Oct. 15, University of Richmond
On a day when the Dow Jones Industrial Average plunged 733 points and CBS pollsters reported that more than one-third of both John McCain’s and Barack Obama’s supporters would "detest" the other candidate as president, what better way to spend the evening than to recall the musical amusements of Germany as it was about to slide into depression and political upheaval?
The timing of this performance by Max Raabe and the Palast Orchester, a singer and big band reviving songs and dance tunes heard in the nightclubs and dance halls of the late Weimar Republic, was coincidental – socioeconomic forecasting is not a factor in talent booking by the University of Richmond’s Modlin Arts Center. But the coincidence was pretty spooky.

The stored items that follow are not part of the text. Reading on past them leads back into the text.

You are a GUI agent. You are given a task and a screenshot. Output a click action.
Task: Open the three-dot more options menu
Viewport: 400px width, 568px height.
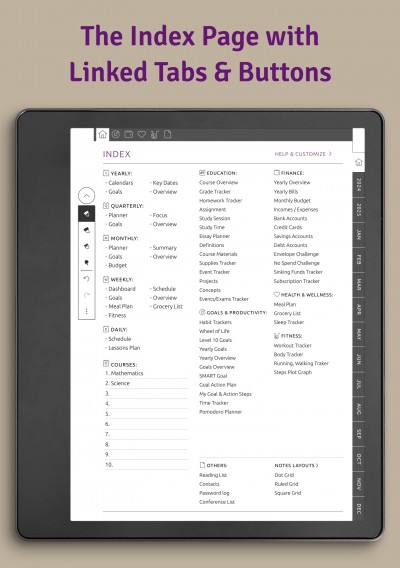[87, 311]
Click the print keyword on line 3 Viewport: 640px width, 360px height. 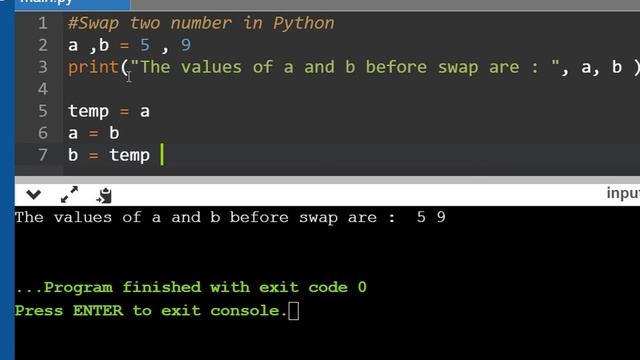point(93,67)
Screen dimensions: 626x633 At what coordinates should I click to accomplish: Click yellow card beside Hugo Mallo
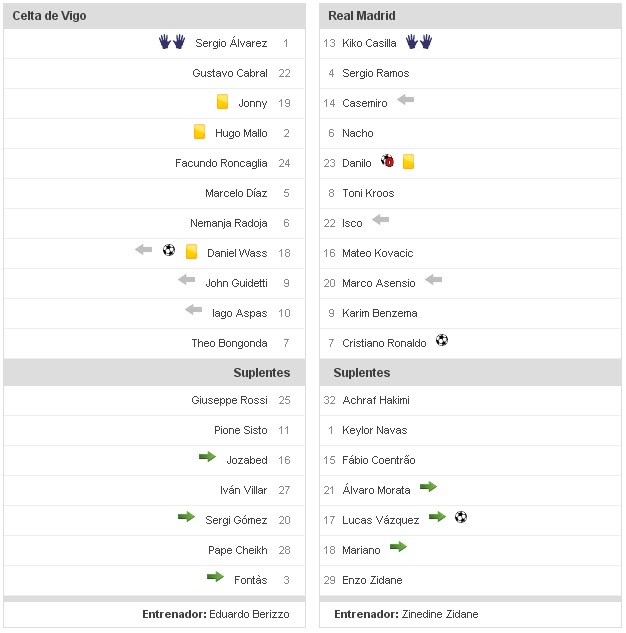click(x=200, y=132)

Even the historically hyper-conscious, however, would have been hard-pressed to detect intimations of doom in this show, titled "Tonight or Never."

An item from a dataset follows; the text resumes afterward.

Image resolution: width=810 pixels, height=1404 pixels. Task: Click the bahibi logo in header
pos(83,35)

The selections were American Tin Pan Alley chestnuts garnished with German novelties, mostly naïvely romantic or jocular in tone, sung by Raabe, a lyric baritone who exudes a dry wit in place of the stereotypical cabaret leer, and played by a band that, in 1920s style, features fiddles and early jazz rhythm instruments (tuba, banjo, mallet percussion) alongside the standard brass and reed sections.
European pop and jazz of the ’20s are propelled by the same boop-boop-be-doop rhythmic energy of American music of the time, but with continental touches of gypsy and klezmer music and subtle echoes of the waltz and other European dances. Raabe and company strain this hybrid sound through a filter of art-deco elegance and an emotional tenor that can be perceived as detached or ironic. It’s escapist entertainment, but you can’t be sure what you’re escaping from or what refuge you should expect to land in.
Seeing and hearing a lanky gent with lacquered hair and garbed in white tie and tails singing "Bei mir bist du schoen" (and not mispronouncing "schoen") has the ring of authenticity. He’s still on fairly solid ground in "Singing in the Rain" and "Dancing Cheek to Cheek." But when he turns to "Who’s Afraid of the Big Bad Wolf?" a weirdly appealing cognitive dissonance begins to kick in. By the time he gets to "My Gorilla Has a Villa," we’ve lurched into infectiously giddy surreality.
Raabe inhabits much the same time warp as Leon Redbone, the veteran American revivalist of old-time popular song, and manages a comparable balance between period stylistic rigor and post-modern comic sensibility. The difference is that Redbone is generally a one-man band, while Raabe fronts a large ensemble of virtuoso musicians, several of whom are multi-instrumentalists (a trombonist doubling on viola!), and are willing and able to step into vocal ensembles and provide bits of shtick comedy.
Redbone's venue is a juke joint. Raabe plays the Palast.